平成13年型のCL1、走行距離8万km、驚くほど綺麗なアコードのオーバーホールのご依頼を頂きました。
着手前に試乗を行いオーナー様の「70才まで乗る」とのご意向と摺り合わせて、作業メニューと見積もりを作成しました。
さ~まずエンジン降ろしに着手します。
抜いたエンジンオイルを点検、色、匂いとも問題なし、オイル消費も少なくこれならエンジン本体は問題なし、
これから20万kmくらいは十分に走行可能です。
エンジン、トランスミッションをASSYで降ろして、と言うか吊り上げて(笑)、
作業は環境を整備して安全第一で進めます。
エンジンから切り離したトランスミッションのクラッチハウジング内は、
汚れてはいますがオイル漏れもなく程よい普通のコンデションでした。
赤→レリーズベアリング、青→レリーズホーク、緑→はメインシャフト、少しスプラインにスカッフあり、
でもこれ位なら想定内で問題なし、修正してシャフトは再使用が可能ですね。
レリーズベアリング、これは駄目、新品交換です。
フライホイルの赤〇部を拡大すると
摺動部が青焼して段磨、振れも円周で0,5mm程度ありました。
これも新品に交換ですね。
作業の風景、右側は製作途中のS耐用Fit3RSの2号車、1号に部品を移していまはドンガラな状態です。
さて、降ろしたエンジンのヘッドカバーの内側は「とても~」良い状態でオイル管理が行き届いている賜物、
オーナーの愛が現れていますね。
過去にはタイプワンでこんな恐ろしい事例が
↓
http://www.typeone.jp/?p=7802
赤→ウォーターポンプ、青→テンショナー、緑→はバランサー駆動プーリーです。
ベルトはこんな状態でベースから剥離していました。距離と経年で交換を判断下さい、
Honda車全般にベルトは幅広で強く耐久性も高いのですが
距離15万、10年のどちらかが来てたら交換時期です。
タイミングベルト、バランサーベルトの交換時に同時作業した部品群です。
これらを作業台にエンジンをセットして各部を点検しながら組み付けます。
車上でベルト交換だと、制約があるのでこういう訳には行きません。
タペットクリアランスを計測、記録してから調整を施します。
平行して空のエンジンルームをCRCなどを使い掃除します、各部の防錆にもなるしね。
例えば写真のこのボルト、ヘッドライトを止めているボルト、
嫌だ~Noプレートを止めてる汎用ボルトの流用なの、
これはちょっとね駄目でしょう、許しません、お仕置きだ(汗)
で、こんなアルミ製のフランジボルトに交換しちゃいました。
これ本来はレース車の軽量化目的で製作したボルトで何と「削り品」ですゼ、(笑)
交換したエンジンマウント類、右側が旧部品です。
整備が出来たエンジンにオーバーホールしたミッションをアッセンブルします。
車体に平行な位置を探し出してエンジンを積み込みます。
マウントの穴がガバガバなので適当~に積むと斜めにも積めちゃうんですね。
赤→フロントテンショナーアーム、青→にはプッシュプルブッシュがレイアウトされています。

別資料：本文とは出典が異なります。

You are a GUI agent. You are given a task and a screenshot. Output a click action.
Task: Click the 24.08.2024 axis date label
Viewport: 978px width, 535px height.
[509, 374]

左側が新品のFカップ、右は痩せて潰れちゃったぺチャなAカップな旧ブッシュです、でもFカップて何の事かいな?
大きく開口して何も無いフロント部分、所在なげなエンジンルームがシュールですね~、
モノコックキャリパーもオーバーホールしちゃいました。
ピストンは表面加工してあるので磨きはNGです。新品に交換しました。
シールも当然新品に交換、これで正規のノックバック特性が確保されます。
リアサスアームやハブ、スピンドルも交換、リジカラグリスが大活躍ですよ。
フロントサスアームは全て新品に交換いたしました。
パワーステアリング系はラック、ラックエンド、ブーツなど交換です。
スタビリンク、サドルマウントも全て新品に交換します。
マウントとスタビの間にはラバーグリスを使いましょうね。
ホイルをまわしてブレーキの当りをつけます。
堂々完成したフロントサス周辺の記念写真です、う~んマンダム!!
同じくリアサス周辺の完成写真です。
一度目のアライメント調整を行い試乗の準備。
約100km程度の試乗を行い動作確認して、慣らします。
各部が馴染んだ試乗後に再度アライメント調整を行うのがSPOONの流儀、標準作業のフローなんですね。
最後に「お時計」を合わせて「完了」です。
お客様の強い要望で作業費用は非公開、マル秘。
ご用命ありがとうございました。